Утром 22 августа колонны французов промаршировали в густом тумане через Виртон, расположенный в Бельгии, недалеко от границы. Скачущая впереди кавалерия, подойдя к раскинувшейся на крутом холме ферме Белльвю, попала под плотный огонь. Обойти противника с фланга кавалеристам помешало проволочное заграждение. Начался день хаоса и кровопролития. На улицах Виртона толкалась пехота, кавалерия и бессильная в тумане артиллерия. Немцы пытались наступать, по приказу офицеров распевая песни, чтобы различить своих. Их противники, воспользовавшись примером, грянули «Марсельезу» – с ней на устах многие и погибли. Увидев, как робеет пехотный отряд, занимая позиции, их командир капитан Керкенс приказал под огнем противника выполнять упражнения строевой подготовки, тем самым, если верить истории полка, «вернув батальону кураж и боевой дух».
Один из генералов попытался поделиться с командиром дивизии своими сомнениями относительно целесообразности продвижения вперед вслепую. Молодой офицер, присутствовавший при этом разговоре, писал позже: «Я как сейчас слышу Трентиньяна, который, восседая верхом, роняет презрительно свысока: “Вы слишком осторожны, генерал!” И мы продолжили наступление»{419}. Внезапно туман рассеялся, и французская пехота, кавалерия и артиллерийские батареи оказались как на ладони у немецких пулеметчиков, засевших на вершине холма.
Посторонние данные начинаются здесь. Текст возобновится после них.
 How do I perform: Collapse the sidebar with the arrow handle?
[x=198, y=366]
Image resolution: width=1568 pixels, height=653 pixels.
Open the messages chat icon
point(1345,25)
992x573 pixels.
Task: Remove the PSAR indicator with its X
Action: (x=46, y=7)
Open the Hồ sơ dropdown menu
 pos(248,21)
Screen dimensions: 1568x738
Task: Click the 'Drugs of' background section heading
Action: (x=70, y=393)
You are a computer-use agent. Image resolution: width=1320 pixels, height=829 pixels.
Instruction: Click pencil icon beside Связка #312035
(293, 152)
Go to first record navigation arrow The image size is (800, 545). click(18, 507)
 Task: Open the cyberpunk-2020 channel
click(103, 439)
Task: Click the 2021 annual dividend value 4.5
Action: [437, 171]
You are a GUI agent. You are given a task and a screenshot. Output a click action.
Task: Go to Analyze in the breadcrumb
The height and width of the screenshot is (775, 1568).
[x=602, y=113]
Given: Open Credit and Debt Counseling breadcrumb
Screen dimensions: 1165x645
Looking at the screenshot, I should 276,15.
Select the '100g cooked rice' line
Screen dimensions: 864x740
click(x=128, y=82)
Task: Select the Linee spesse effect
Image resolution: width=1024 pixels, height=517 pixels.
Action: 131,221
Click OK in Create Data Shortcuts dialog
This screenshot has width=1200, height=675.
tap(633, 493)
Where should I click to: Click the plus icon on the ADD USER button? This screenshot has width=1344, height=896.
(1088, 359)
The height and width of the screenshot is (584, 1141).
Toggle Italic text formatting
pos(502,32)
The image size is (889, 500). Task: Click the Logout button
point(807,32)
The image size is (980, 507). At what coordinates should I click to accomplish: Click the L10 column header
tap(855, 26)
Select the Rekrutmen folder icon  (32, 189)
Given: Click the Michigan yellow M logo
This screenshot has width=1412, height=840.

Когда 75-мм полевые пушки только появились, некоторые офицеры возражали против установки щита, прикрывающего расчет, заявляя, что «французы должны смотреть врагу в лицо»{420}. К счастью для артиллеристов, этой идиотской бравадой руководствоваться не стали. Однако щиты действительно были редкостью, и в Виртоне артиллерийские расчеты угодили под сокрушительный навесной огонь гаубиц. Кавалерия 12-го гусарского полка, попавшая под этот обстрел, была уничтожена почти полностью.
Пехота попыталась возобновить подъем на холм короткими рывками. Французский полевой устав предписывал продвижение рубежа атаки на 45 м за 20 секунд, пока враг перезаряжает орудия. Уцелевший участник сражения при Виртоне с горечью отмечал, что «составители этих уставов попросту забыли о существовании таких штук, как пулеметы. Мы отчетливо слышали стрекот двух таких “кофемолок”, и наш передний рубеж редел с каждой атакой. Наконец капитан отдал приказ: “Примкнуть штыки и вперед!” Был уже полдень… адское пекло. Наши в полном обмундировании тяжело побежали вверх по травянистому склону под горны и бой барабанов. Мы даже не дошли до этих вюртембержцев. Нас всех перестреляли еще на подступах. Меня ранило, и я лежал там, пока меня не подобрали». Генералу Эдгару де Трентиньяну, с чьей подачи состоялся разгром под Виртоном, позже устроили расследование, в результате которого его оправдали и даже представили к награде за полдня безумного кровопролития.